As important as the everyday trade is, the real money for Russia in Iraq is
still in the ground. Iraq has the world's second-richest oil deposits,
waiting for experienced prospectors to tap them.

"That's why everyone is dreaming of projects there," said Shafranik, the
former energy minister, who heads the government-controlled Soyuzneftegaz
energy company. "Everyone wants to make money. But there are underwater
currents and these currents are trying to take us to a certain destination."

The largest long-term development deal involves Lukoil, Russia's biggest oil
company. Lukoil signed a 23-year contract in 1997 entitling it to lead a
consortium that would develop part of the West Qurna field in southern Iraq.
Lukoil would be entitled to extract 667 million metric tons of oil and put
the value of the deal at close to $20 billion. "This is a gigantic project,"
said Leonid Fedun, a vice president and part owner of Lukoil.

But the project has remained frozen under U.N. sanctions, and relations
between Iraq and Lukoil have soured. Iraqi officials have pressured Lukoil
to begin work at West Qurna despite the sanctions, but the Russians have
refused. In retaliation, Iraq cut Lukoil out of the oil-for-food sales.

"We're very much frustrated and any oil man would be frustrated if he could
not work in developing oil fields," said Fedun. "But we're not politicians
and we can't make decisions on this kind of thing."
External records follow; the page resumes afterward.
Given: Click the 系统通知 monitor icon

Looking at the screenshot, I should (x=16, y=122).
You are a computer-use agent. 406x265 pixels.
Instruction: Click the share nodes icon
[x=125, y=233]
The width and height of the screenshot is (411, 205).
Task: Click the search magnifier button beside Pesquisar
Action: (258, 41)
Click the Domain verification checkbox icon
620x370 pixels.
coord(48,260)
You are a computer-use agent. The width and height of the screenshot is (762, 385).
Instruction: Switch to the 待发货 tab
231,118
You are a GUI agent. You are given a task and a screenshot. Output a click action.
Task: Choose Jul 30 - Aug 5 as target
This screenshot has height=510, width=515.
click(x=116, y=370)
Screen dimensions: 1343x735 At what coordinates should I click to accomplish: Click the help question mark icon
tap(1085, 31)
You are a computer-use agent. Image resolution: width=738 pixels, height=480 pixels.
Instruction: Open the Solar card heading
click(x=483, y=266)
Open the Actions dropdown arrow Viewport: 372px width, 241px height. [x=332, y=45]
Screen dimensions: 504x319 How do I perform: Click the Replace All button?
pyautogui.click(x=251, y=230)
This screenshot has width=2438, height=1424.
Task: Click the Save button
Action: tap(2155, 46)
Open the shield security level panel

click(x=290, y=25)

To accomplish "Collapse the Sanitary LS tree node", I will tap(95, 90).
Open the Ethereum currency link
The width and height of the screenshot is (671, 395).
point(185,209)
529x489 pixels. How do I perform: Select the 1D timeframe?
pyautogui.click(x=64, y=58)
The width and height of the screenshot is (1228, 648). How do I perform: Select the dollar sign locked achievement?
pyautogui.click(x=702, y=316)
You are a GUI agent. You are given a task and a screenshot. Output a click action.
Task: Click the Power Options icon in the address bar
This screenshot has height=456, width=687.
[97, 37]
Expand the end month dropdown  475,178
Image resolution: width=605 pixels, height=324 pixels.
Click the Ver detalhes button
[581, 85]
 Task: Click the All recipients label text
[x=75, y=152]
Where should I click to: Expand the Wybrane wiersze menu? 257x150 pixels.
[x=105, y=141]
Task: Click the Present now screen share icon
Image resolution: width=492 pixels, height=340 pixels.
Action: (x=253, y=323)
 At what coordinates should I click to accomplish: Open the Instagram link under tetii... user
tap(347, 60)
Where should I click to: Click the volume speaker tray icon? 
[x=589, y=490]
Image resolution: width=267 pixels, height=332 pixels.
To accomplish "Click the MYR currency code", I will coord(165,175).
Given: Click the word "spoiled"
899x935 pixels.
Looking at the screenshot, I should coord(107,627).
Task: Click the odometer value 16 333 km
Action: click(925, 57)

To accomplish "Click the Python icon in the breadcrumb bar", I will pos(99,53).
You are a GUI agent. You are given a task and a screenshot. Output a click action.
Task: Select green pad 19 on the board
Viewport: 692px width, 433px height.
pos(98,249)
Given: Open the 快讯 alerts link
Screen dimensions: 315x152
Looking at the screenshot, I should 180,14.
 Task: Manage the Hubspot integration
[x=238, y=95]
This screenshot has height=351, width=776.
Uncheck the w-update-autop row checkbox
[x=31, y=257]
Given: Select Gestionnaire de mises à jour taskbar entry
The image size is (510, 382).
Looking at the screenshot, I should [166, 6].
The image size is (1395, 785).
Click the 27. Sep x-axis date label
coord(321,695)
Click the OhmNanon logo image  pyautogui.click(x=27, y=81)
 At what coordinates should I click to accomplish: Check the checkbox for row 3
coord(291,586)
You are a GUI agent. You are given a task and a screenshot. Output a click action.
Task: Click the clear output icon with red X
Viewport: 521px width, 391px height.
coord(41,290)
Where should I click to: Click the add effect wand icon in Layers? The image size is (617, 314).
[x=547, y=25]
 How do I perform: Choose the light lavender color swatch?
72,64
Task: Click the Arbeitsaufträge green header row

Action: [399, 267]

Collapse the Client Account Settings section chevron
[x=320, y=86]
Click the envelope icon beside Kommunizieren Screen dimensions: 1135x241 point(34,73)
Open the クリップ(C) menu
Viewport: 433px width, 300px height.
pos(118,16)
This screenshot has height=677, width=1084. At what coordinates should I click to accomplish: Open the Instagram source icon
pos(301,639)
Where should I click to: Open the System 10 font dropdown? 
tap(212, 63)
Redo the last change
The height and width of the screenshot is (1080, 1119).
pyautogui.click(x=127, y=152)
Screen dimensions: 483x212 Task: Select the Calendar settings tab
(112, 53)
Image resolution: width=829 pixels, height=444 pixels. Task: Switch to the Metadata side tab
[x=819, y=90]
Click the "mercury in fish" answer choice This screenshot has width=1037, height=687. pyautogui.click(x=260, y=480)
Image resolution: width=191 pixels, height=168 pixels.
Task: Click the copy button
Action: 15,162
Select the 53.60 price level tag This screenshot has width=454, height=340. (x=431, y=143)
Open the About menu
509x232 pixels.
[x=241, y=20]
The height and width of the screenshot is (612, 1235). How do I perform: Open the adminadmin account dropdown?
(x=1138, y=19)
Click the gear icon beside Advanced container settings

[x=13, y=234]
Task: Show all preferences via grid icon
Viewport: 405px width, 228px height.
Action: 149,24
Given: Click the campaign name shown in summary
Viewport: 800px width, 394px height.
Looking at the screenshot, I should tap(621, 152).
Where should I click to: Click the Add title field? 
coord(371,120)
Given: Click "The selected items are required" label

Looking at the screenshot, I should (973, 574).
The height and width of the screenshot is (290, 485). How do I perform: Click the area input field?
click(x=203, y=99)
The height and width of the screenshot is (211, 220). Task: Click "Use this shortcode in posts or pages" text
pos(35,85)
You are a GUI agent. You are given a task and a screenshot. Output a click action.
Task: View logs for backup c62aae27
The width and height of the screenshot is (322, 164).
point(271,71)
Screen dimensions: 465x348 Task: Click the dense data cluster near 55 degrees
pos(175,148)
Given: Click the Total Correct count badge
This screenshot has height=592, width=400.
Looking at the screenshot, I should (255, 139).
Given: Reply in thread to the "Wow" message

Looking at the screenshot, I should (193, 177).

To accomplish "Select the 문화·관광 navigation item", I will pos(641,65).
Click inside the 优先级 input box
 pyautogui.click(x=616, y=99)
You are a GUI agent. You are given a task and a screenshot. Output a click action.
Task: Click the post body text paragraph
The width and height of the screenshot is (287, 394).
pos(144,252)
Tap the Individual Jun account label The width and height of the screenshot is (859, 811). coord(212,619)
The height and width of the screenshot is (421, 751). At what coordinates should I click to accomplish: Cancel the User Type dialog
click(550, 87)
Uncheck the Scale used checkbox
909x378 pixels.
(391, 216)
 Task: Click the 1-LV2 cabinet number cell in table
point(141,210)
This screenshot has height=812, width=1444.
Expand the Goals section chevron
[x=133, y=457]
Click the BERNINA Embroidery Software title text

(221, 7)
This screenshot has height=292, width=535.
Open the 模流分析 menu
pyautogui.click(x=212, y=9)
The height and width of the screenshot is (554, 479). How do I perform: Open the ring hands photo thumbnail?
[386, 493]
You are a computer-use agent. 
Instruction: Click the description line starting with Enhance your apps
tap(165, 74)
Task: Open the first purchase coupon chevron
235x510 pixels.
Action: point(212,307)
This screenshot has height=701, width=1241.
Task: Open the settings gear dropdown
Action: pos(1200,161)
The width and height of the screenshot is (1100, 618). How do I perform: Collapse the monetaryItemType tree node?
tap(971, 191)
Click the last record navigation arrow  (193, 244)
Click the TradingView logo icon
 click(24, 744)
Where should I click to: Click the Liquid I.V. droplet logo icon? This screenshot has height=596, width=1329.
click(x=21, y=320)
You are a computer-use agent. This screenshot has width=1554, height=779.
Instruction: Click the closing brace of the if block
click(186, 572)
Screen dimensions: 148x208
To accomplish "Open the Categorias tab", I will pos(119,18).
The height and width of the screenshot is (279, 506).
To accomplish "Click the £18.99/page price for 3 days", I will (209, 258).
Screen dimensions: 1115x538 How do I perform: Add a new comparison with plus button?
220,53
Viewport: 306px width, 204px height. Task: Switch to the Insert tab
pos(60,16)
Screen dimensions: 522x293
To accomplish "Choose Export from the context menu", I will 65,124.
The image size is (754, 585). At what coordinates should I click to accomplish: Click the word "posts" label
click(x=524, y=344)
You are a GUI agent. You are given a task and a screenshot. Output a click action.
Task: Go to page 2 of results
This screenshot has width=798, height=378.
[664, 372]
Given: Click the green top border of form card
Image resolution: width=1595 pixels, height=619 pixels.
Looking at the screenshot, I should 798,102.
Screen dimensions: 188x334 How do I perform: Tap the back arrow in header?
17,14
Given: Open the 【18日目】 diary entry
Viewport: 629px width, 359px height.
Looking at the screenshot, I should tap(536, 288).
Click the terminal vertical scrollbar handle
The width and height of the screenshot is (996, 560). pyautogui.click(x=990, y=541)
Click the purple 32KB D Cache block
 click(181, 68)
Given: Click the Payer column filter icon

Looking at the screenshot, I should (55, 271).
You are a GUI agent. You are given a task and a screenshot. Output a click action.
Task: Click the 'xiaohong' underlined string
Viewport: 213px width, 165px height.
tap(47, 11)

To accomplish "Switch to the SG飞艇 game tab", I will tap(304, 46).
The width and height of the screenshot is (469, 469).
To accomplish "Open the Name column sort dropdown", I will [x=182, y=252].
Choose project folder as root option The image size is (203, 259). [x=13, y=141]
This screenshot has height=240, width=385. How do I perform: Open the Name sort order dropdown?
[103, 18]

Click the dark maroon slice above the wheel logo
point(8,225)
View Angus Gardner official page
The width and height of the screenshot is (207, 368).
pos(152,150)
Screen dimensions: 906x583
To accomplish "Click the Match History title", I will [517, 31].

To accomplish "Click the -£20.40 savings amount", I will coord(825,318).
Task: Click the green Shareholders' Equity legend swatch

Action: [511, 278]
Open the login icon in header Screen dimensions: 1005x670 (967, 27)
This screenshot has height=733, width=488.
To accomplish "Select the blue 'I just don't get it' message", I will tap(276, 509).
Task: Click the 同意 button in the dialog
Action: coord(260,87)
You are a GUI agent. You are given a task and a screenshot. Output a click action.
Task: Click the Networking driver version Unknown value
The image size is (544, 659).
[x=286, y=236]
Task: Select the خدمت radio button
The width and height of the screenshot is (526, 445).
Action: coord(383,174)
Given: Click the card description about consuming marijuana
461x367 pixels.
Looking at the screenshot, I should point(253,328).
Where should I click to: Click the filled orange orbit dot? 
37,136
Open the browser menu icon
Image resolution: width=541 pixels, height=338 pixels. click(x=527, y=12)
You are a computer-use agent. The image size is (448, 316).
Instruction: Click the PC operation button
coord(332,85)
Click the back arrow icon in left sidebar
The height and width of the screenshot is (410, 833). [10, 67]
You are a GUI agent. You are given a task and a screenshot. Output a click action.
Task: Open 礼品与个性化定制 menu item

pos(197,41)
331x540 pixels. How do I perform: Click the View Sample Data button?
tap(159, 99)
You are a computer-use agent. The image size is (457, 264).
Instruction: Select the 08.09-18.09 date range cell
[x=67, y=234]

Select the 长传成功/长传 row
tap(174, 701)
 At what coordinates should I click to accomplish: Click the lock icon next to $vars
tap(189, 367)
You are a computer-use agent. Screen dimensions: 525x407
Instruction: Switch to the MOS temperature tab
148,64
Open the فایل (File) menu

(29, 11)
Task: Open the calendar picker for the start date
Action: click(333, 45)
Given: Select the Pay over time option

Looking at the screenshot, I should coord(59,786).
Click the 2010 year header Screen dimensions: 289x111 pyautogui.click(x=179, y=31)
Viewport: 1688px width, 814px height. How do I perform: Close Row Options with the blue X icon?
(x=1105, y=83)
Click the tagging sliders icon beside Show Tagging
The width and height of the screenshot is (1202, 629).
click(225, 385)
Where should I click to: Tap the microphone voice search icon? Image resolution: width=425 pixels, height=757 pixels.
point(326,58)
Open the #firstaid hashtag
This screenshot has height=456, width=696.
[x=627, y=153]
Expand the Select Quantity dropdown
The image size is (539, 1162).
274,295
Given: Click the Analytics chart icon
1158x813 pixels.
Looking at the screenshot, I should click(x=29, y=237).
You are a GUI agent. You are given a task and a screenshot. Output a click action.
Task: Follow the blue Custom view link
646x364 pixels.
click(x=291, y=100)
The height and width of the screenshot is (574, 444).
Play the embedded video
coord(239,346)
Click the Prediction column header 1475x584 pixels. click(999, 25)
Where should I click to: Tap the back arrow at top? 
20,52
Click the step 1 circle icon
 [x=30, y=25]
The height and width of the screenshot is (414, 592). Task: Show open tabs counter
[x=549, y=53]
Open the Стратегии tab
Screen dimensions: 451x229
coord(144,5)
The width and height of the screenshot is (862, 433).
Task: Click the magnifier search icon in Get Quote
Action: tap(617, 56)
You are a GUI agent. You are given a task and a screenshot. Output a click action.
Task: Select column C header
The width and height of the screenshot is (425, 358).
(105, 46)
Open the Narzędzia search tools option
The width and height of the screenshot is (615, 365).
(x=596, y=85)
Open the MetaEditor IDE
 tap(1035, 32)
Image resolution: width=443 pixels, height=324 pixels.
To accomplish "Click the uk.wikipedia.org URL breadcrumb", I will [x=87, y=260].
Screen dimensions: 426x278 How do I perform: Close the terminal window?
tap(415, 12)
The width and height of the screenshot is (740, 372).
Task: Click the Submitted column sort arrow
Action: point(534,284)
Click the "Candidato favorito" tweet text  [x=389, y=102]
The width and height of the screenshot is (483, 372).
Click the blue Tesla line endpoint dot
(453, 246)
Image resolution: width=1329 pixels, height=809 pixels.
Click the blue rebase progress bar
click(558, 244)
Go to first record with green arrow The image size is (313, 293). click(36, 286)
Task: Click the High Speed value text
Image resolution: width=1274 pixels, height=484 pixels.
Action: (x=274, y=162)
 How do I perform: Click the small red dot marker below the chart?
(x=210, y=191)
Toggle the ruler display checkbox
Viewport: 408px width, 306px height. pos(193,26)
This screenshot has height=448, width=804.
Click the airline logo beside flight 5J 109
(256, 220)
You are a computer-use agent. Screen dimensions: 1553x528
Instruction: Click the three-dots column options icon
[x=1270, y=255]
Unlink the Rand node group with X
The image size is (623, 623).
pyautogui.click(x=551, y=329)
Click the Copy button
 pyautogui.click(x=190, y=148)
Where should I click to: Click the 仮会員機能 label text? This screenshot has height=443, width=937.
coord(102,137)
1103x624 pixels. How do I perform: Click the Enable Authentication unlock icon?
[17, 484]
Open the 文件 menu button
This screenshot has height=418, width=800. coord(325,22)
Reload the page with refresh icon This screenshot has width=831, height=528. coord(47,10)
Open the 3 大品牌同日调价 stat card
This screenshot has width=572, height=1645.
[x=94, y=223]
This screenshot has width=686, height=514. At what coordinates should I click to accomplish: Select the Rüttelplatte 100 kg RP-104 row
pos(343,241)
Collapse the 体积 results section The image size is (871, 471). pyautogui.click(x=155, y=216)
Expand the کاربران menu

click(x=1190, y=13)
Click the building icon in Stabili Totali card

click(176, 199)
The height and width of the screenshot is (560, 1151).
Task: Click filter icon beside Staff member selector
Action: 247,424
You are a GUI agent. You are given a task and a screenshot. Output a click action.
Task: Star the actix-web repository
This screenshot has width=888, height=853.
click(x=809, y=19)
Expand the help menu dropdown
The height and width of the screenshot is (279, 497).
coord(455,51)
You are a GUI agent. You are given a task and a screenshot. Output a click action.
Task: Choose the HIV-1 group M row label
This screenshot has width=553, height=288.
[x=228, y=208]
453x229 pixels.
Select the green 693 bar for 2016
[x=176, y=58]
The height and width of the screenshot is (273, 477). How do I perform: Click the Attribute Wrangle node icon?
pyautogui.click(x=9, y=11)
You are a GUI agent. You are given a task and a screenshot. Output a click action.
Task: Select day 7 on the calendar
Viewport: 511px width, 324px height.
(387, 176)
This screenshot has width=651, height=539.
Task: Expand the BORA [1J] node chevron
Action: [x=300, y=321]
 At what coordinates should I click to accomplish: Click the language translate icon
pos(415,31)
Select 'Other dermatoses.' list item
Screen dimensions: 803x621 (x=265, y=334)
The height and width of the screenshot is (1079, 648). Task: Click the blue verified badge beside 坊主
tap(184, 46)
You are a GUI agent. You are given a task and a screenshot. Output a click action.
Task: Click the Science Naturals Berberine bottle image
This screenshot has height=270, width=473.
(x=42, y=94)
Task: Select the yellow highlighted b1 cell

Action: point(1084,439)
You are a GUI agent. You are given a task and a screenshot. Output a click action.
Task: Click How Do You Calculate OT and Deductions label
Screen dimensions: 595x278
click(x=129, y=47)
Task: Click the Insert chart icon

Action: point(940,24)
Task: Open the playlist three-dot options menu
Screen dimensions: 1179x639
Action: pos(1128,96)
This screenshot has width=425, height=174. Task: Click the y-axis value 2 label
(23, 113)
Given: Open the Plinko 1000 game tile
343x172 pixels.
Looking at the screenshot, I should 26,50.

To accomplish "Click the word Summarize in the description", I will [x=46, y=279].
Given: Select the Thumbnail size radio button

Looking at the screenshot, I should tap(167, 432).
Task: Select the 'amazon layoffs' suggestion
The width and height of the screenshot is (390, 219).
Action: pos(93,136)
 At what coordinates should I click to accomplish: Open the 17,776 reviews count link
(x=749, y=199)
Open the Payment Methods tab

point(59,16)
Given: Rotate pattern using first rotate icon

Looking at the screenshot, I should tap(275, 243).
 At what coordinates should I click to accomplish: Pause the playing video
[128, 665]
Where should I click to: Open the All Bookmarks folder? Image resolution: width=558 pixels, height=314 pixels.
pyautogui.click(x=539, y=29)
For long-term development, Iraq lately has turned to Zarubezhneft, a
state-owned oil company that has worked in the Arab country for more than
three decades. Frustrated with France for continuing to support U.N.
sanctions, Khalaf said Hussein's government recently decided to strip the
development rights to the Bin Umar oil field held by France's TotalFinaElf
and give them instead to Zarubezhneft. The company could extract 3.3 billion
barrels of oil from Bin Umar.

Nikolai Tokarev, general director of Zarubezhneft, said he is still
considering what to do. "They made an offer, and of course we became very
interested because it's a unique oil field," Tokarev said. "But we
understand very well that full-scale work at the oil field will depend on
lots of political factors."

Other companies have sealed smaller deals. Slavneft, another
state-controlled firm, signed a contract last year to develop the Luhais
field in southern Iraq with 490 million barrels of oil. In June, Sibur, a
subsidiary of the natural gas monopoly Gazprom, agreed to develop a gas
field in southern Iraq. And a partnership of three oil companies, Tatneft,
Rosneft and Zarubezhneft, has an agreement to develop another field at West
Qurna after sanctions are lifted.

For Russia, the big question is what happens to such deals if the United
States goes to war to topple Hussein. Some executives maintain their
contracts should remain valid, but many are hedging their bets, cultivating
alternative, lower-ranking figures in Iraq in hopes that they will remain
even if the top echelon is replaced.

Ariel Cohen, a scholar at the Heritage Foundation in Washington, proposed in
an April article that the Bush administration support the contractual rights
of Russian companies to Iraqi oil fields to win Moscow's acquiescence to a
U.S. war. He also suggested the United States support repayment of Soviet
debt by a post-Hussein government or broker a debt swap that would reduce
Russia's own obligations to the Paris Club of creditor nations by a like
amount.

The idea resonates in some quarters of Capitol Hill. "This is an economic
imperative for Russia, and we have to do more than just protest" ties to
Iraq, Rep. Henry J. Hyde (R-Ill.), chairman of the House International
Relations Committee, said in an interview after a recent meeting with
Russian officials here. "We have to make it worth their while or at least
come close to that."

Russian companies such as Lukoil, Yukos and Gazprom have put out feelers for
an alternative in which U.S. and Russian energy companies would form
consortia for joint post Hussein development.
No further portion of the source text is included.